EXERCISES TO COMPLETE:
[a] In the osteoporosis text, how many Icelanders had their blood plasma omega-3 levels measured?
[b] Please write out the stretch of the osteoporosis text from "As expected, the" through "in the elderly.".

Osteoporosis is a weakening condition of the bone that is associated with thinning and often leading to an increased risk of breaking a bone (wrist, spine, shoulder, and hip). Osteoporotic fractures are a significant health problem in the aging population. The present study was designed to determine if the long-chain omega-3 fatty acid status of an aging population in Iceland (based on circulating levels of EPA/DHA/other omega-3 fatty acids) may be related to the risk of having osteoporotic fractures. Also, the association of the frequency of fish oil consumption (a supplemental source of EPA/DHA) with fracture risk was evaluated.

The circulating omega-3 fatty acid status (known to reflect dietary and supplemental EPA/DHA intakes) was measured in the blood plasma phospholipid (as the biomarker for intake and body status) in 1438 Icelanders (average age of 77 years) who were then followed for 5-9 years with respect to fracture occurrences. The inverse relationship between higher levels of the total omega-3 fatty acids and a lower risk of osteoporotic fractures was particularly evident in men. Those men who were in the top third with respect to EPA omega-3 levels had an overall 41-45 % lower risk for having fractures as compared to those men in the bottom third for EPA levels after normalizing for confounding factors . It was of further interest that those men who took a fish oil supplement daily later in life had an overall 36-38 % lower risk of fractures as compared to those who did not take such supplements. For women, a 25 % lower risk of fracture was found in those who supplemented daily during midlife as compared to those who never supplemented. In both the men and women as mentioned, occasional (less than daily) supplementation appeared to offer some intermediary/modest benefit against fractures.

Dr. Holub's Comments:

As expected, the circulating levels of both EPA and DHA were considerably higher in those subjects who consumed fish oil daily as compared to those who did so less often or not at all. It is also noted that, even in those who did not take fish oil supplements, the circulating levels of EPA and DHA were much higher than found in people living in North America or central Europe which most likely reflects the higher intake of fish/seafood in Icelanders. Although the cellular mechanisms for the apparent beneficial effects of long-chain omega-3 fatty acids were not studied herein, their potential effects in enhancing bone mineral density and favorably modifying inflammatory processes will be likely targets for future investigations. The present study suggests that daily supplementation with EPA/DHA from fish oil may be of benefit in reducing subsequent bone fracture risk in the elderly.

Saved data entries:

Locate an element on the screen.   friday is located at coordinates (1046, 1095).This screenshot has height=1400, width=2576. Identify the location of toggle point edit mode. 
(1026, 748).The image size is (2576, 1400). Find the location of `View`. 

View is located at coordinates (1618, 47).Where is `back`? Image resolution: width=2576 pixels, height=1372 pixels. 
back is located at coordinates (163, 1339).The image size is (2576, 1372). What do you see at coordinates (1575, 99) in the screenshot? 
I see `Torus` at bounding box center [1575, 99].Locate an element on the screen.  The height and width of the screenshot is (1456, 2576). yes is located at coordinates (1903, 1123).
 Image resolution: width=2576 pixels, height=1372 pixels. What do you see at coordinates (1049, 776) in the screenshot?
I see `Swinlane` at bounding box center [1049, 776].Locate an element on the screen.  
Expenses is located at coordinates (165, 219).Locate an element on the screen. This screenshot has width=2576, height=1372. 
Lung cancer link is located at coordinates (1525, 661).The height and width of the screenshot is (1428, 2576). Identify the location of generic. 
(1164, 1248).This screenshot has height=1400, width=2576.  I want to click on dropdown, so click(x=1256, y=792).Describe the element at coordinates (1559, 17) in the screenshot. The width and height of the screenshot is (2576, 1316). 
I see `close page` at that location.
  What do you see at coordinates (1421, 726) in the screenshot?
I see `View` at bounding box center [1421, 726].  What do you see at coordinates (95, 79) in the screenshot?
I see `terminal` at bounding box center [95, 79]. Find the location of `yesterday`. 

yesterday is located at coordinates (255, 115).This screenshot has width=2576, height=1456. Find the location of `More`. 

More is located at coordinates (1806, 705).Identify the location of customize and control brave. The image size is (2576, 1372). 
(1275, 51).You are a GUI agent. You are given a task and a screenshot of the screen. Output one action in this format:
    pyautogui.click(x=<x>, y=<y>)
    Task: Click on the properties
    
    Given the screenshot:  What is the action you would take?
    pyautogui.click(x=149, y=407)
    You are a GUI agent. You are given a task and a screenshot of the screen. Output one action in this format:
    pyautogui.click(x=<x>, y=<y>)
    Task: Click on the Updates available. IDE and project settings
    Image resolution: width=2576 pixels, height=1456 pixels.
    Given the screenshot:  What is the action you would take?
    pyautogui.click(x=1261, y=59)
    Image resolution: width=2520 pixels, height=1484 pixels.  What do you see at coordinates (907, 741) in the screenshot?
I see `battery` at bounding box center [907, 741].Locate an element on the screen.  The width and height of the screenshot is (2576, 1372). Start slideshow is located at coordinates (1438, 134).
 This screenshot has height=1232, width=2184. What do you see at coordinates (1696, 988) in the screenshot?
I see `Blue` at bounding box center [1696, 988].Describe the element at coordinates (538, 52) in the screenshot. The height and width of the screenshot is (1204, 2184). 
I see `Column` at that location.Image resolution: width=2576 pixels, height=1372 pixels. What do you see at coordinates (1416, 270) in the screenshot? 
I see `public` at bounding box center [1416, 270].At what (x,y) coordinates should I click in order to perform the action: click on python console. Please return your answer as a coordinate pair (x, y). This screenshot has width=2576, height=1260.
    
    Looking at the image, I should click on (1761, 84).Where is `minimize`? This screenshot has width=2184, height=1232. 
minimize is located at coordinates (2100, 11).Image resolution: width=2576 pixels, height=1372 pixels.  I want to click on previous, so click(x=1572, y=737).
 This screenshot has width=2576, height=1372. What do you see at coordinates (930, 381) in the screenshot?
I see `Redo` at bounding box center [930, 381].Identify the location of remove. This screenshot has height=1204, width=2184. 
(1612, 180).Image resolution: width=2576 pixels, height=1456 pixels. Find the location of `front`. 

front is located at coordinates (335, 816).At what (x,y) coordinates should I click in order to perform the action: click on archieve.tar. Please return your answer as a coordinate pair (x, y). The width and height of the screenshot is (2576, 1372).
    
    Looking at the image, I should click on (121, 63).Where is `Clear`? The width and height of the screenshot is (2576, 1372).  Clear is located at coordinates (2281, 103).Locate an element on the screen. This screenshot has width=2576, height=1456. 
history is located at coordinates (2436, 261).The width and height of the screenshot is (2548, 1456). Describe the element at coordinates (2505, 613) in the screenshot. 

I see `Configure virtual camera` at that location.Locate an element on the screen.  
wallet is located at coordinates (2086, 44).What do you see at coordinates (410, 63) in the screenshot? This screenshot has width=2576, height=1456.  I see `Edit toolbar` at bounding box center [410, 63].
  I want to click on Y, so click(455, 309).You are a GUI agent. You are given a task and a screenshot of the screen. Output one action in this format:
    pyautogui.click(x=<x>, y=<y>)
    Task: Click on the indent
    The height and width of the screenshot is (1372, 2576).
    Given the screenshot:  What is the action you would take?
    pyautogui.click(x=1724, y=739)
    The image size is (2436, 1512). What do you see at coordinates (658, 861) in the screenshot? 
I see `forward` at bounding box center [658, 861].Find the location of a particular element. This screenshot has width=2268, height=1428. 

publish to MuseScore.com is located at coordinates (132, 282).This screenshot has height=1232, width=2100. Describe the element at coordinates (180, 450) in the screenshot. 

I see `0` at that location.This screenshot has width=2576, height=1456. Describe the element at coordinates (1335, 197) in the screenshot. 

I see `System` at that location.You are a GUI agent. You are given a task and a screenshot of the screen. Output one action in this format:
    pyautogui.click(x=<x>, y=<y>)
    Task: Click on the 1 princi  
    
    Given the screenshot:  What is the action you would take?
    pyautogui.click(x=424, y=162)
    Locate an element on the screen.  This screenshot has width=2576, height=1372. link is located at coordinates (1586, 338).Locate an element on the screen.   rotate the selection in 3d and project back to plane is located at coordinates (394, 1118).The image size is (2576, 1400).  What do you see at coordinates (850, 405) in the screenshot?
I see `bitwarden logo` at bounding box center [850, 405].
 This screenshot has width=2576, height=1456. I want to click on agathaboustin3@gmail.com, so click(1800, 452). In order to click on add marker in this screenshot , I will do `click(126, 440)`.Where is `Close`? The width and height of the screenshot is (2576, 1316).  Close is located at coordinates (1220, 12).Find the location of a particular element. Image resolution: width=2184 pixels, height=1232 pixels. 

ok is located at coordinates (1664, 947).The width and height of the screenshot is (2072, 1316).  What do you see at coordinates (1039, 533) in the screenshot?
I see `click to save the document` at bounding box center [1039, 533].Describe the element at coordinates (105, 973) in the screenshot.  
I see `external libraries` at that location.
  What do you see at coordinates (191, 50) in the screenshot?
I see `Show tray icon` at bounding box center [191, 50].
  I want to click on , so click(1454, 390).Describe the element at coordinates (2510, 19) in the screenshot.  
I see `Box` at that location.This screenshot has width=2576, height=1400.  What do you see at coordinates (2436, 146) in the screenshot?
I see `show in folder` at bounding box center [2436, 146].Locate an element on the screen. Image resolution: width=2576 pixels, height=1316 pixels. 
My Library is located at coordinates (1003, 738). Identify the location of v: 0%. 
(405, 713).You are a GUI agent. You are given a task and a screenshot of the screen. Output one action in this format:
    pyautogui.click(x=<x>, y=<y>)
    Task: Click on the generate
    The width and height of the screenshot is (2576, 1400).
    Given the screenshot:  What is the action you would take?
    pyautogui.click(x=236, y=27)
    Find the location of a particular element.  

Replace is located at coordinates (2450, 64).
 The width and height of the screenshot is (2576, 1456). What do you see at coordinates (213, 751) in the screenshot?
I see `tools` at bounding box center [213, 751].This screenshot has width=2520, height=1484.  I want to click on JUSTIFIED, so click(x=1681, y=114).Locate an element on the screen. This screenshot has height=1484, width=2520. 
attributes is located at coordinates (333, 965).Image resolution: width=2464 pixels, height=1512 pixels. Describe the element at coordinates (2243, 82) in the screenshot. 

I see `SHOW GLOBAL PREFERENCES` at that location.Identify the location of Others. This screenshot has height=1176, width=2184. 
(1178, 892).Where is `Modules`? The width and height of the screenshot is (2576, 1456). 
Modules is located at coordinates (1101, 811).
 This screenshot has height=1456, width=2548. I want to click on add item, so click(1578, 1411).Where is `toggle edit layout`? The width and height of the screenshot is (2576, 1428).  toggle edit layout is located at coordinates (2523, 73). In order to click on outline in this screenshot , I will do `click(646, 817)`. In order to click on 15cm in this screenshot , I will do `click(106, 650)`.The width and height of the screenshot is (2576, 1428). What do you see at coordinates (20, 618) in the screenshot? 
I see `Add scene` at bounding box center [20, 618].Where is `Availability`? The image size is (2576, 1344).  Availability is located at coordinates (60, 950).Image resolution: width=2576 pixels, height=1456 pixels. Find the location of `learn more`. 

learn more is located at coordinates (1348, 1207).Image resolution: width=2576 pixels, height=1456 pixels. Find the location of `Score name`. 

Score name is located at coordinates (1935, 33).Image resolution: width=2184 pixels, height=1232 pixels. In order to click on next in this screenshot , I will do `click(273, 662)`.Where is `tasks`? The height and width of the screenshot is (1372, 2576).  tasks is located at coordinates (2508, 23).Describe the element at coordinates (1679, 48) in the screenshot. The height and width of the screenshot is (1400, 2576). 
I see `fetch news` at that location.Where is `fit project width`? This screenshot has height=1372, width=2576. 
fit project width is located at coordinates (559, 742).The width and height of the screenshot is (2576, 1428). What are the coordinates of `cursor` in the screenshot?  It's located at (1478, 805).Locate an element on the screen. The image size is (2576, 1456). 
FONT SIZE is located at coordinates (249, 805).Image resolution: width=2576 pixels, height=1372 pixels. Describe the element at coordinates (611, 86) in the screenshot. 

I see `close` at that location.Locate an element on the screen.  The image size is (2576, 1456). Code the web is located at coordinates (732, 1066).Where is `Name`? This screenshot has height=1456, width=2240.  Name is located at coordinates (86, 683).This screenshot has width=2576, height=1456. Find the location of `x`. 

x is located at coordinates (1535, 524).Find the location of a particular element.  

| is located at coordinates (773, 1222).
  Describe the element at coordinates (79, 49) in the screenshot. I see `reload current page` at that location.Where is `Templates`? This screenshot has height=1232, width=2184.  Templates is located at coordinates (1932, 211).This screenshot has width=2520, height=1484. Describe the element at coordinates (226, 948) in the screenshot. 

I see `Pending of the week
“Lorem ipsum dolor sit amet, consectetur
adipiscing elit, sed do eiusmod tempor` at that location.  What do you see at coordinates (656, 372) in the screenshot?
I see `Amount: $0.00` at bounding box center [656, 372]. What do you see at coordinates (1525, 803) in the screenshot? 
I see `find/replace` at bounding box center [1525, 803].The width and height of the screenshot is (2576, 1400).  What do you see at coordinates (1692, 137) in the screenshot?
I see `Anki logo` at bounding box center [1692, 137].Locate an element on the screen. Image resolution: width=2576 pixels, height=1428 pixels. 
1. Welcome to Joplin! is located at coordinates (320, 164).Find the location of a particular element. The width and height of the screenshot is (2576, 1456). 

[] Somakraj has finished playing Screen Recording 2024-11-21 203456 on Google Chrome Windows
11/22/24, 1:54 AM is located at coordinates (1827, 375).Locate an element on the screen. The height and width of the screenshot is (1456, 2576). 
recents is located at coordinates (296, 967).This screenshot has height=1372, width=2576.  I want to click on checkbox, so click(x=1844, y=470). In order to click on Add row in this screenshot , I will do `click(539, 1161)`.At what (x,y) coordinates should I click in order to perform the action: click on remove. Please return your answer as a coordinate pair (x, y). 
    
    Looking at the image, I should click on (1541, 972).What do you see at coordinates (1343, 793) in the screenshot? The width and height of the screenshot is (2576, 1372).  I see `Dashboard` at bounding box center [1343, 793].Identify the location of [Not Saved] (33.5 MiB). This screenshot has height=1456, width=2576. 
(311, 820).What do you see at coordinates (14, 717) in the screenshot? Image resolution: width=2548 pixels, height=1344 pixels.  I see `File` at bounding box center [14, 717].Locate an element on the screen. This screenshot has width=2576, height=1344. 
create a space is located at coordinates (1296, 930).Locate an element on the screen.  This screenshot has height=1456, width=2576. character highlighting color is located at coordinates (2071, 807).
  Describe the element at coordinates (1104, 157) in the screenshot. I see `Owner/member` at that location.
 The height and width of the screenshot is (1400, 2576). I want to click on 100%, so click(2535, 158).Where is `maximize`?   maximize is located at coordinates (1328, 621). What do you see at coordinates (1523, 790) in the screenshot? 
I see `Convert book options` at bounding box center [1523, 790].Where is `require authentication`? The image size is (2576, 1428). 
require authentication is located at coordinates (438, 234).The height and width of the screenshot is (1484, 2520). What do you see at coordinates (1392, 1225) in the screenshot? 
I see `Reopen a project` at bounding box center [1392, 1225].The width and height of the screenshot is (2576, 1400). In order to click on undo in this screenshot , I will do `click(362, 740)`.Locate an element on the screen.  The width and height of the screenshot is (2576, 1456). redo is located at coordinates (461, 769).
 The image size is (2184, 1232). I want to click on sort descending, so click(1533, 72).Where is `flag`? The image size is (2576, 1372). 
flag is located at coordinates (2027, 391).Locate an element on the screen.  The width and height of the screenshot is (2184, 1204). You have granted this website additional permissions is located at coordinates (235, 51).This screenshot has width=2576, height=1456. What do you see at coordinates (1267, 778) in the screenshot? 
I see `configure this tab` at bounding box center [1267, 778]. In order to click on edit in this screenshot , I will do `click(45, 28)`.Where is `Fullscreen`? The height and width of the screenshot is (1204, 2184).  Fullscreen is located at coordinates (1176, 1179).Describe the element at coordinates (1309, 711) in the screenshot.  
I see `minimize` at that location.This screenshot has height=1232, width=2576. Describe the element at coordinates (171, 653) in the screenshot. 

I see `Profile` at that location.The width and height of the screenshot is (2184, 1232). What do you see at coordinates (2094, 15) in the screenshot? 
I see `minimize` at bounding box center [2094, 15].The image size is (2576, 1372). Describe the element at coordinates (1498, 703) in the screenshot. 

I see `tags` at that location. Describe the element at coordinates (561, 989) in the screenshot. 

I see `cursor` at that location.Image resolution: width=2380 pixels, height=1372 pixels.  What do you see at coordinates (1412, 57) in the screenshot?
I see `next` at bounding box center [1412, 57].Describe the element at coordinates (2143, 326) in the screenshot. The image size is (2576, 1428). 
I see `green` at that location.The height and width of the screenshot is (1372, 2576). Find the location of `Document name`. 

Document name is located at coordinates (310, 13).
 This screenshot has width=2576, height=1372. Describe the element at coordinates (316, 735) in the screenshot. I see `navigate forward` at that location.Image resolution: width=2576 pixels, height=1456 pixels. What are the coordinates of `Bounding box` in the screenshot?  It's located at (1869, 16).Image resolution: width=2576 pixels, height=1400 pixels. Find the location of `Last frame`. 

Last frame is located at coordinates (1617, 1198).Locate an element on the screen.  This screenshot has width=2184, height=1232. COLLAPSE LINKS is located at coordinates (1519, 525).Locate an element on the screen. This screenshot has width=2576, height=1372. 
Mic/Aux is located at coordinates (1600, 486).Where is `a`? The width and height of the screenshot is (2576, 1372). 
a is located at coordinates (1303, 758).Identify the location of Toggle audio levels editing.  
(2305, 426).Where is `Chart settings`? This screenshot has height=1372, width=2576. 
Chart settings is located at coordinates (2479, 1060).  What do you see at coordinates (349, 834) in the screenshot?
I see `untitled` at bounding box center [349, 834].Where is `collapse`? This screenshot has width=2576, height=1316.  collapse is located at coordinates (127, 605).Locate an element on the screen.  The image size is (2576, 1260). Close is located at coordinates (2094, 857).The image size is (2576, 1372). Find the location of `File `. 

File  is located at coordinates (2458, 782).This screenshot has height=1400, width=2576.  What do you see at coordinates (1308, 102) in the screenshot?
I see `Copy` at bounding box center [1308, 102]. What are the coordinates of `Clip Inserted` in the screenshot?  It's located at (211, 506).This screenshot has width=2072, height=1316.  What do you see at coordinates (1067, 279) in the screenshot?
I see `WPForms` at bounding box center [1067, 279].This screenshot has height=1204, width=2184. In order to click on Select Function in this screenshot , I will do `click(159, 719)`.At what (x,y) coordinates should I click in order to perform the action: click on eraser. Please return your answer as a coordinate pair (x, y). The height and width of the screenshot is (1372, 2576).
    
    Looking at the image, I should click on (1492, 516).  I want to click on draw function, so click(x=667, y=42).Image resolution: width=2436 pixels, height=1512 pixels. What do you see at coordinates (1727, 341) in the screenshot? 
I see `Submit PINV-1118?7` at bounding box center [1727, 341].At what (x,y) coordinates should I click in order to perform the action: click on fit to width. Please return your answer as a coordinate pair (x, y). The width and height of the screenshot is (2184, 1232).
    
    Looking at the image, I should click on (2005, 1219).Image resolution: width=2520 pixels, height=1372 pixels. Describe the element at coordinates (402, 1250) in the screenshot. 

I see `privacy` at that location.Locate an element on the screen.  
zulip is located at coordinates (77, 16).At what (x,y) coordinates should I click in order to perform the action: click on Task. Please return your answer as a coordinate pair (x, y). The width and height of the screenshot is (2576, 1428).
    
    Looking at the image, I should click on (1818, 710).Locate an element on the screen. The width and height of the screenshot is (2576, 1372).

TASK-BY-TASK SOLUTIONS:
[a] 1438

[b]
As expected, the circulating levels of both EPA and DHA were considerably higher in those subjects who consumed fish oil daily as compared to those who did so less often or not at all. It is also noted that, even in those who did not take fish oil supplements, the circulating levels of EPA and DHA were much higher than found in people living in North America or central Europe which most likely reflects the higher intake of fish/seafood in Icelanders. Although the cellular mechanisms for the apparent beneficial effects of long-chain omega-3 fatty acids were not studied herein, their potential effects in enhancing bone mineral density and favorably modifying inflammatory processes will be likely targets for future investigations. The present study suggests that daily supplementation with EPA/DHA from fish oil may be of benefit in reducing subsequent bone fracture risk in the elderly.